■ Exercise brief
For the listing that follows, give again exactly the lines from the one with "Factors to Consider" to the one with "ติดต่อเรา (320, 2461)", including both.

━━━━━━━━

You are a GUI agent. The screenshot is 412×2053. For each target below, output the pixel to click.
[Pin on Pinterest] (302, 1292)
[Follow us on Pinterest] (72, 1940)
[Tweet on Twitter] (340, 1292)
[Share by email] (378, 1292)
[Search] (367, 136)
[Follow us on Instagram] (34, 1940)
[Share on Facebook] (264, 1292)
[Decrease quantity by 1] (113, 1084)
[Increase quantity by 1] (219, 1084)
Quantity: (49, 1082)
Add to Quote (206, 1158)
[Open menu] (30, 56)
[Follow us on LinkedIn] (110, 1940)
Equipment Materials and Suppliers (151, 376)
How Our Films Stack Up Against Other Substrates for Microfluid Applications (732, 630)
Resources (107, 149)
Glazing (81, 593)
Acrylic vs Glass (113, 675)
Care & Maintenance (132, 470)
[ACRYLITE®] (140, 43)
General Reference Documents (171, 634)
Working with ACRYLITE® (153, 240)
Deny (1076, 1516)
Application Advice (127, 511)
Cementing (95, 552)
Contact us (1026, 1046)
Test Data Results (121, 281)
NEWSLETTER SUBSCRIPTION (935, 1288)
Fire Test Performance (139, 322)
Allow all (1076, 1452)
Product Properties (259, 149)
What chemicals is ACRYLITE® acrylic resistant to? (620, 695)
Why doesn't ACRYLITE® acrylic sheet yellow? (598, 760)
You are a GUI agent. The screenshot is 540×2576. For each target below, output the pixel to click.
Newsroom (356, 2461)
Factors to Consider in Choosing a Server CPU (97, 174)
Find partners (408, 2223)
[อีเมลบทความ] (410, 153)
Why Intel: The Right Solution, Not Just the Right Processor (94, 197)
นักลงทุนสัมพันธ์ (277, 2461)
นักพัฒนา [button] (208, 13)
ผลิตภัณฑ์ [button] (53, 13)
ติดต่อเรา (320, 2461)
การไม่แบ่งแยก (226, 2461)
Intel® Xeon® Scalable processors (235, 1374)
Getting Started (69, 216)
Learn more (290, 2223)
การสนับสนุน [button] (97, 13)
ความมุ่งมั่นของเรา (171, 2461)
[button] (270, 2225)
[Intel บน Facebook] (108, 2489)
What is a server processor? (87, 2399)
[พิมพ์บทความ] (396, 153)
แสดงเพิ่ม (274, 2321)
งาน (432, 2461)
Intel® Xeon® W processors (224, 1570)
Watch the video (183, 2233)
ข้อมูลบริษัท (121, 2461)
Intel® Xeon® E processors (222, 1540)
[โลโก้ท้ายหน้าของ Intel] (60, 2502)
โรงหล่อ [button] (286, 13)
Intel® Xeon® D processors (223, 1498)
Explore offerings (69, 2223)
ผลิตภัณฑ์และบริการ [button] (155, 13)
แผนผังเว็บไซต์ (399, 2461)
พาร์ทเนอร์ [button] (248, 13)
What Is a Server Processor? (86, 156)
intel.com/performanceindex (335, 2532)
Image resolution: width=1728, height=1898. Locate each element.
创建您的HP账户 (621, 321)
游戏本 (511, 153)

━━━━━━━━

■ Solution
Factors to Consider in Choosing a Server CPU (97, 174)
Find partners (408, 2223)
[อีเมลบทความ] (410, 153)
Why Intel: The Right Solution, Not Just the Right Processor (94, 197)
นักลงทุนสัมพันธ์ (277, 2461)
นักพัฒนา [button] (208, 13)
ผลิตภัณฑ์ [button] (53, 13)
ติดต่อเรา (320, 2461)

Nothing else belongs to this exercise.